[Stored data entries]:
******************************

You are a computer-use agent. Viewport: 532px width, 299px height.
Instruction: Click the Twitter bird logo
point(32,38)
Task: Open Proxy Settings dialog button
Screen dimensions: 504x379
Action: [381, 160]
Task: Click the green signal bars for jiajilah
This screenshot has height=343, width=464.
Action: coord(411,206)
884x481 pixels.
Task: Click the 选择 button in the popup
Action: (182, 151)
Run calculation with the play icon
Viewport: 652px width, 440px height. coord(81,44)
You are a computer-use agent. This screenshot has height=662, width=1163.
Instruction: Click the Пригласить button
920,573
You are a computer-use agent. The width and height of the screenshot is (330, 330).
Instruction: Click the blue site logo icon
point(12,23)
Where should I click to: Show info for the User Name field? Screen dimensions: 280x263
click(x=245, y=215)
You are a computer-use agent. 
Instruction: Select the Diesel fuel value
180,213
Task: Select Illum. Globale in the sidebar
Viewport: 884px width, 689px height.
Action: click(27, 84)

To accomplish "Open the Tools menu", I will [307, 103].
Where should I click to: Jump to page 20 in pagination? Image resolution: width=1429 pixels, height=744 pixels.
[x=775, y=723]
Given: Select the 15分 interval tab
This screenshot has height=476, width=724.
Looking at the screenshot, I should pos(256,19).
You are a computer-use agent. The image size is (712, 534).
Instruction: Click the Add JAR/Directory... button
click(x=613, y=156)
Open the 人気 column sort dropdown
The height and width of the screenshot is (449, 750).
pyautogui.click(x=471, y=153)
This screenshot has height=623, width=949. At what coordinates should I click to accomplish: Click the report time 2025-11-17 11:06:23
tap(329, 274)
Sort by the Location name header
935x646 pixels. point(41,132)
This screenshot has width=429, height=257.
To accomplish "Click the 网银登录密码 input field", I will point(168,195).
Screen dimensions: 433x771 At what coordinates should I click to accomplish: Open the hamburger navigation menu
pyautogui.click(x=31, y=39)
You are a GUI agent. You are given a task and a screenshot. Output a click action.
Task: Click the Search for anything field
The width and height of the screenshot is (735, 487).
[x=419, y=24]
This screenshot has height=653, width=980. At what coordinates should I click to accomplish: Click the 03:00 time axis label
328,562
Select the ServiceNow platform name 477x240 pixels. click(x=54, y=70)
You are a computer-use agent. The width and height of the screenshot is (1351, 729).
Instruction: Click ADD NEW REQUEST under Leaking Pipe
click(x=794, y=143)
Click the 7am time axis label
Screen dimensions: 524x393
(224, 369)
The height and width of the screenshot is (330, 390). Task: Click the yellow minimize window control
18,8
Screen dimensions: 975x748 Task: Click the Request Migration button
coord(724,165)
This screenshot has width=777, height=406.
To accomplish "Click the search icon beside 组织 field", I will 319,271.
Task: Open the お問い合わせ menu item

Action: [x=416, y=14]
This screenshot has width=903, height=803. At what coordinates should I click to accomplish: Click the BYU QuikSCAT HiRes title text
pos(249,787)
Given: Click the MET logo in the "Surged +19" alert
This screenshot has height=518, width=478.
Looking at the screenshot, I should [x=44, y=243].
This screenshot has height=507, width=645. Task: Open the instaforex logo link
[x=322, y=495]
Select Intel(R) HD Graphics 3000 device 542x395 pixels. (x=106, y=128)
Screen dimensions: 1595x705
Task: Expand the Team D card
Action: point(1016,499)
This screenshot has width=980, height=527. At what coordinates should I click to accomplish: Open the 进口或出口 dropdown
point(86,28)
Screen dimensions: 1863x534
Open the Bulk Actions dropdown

******************************

[About this task]:
Where does the string "computer" appear in the records above? Show every line that holds it.

[Solution to this problem]:
You are a computer-use agent. Viewport: 532px width, 299px height.
You are a computer-use agent. This screenshot has height=662, width=1163.
You are a computer-use agent. The width and height of the screenshot is (330, 330).
You are a computer-use agent. 
You are a computer-use agent. The image size is (712, 534).
You are a computer-use agent. The width and height of the screenshot is (1351, 729).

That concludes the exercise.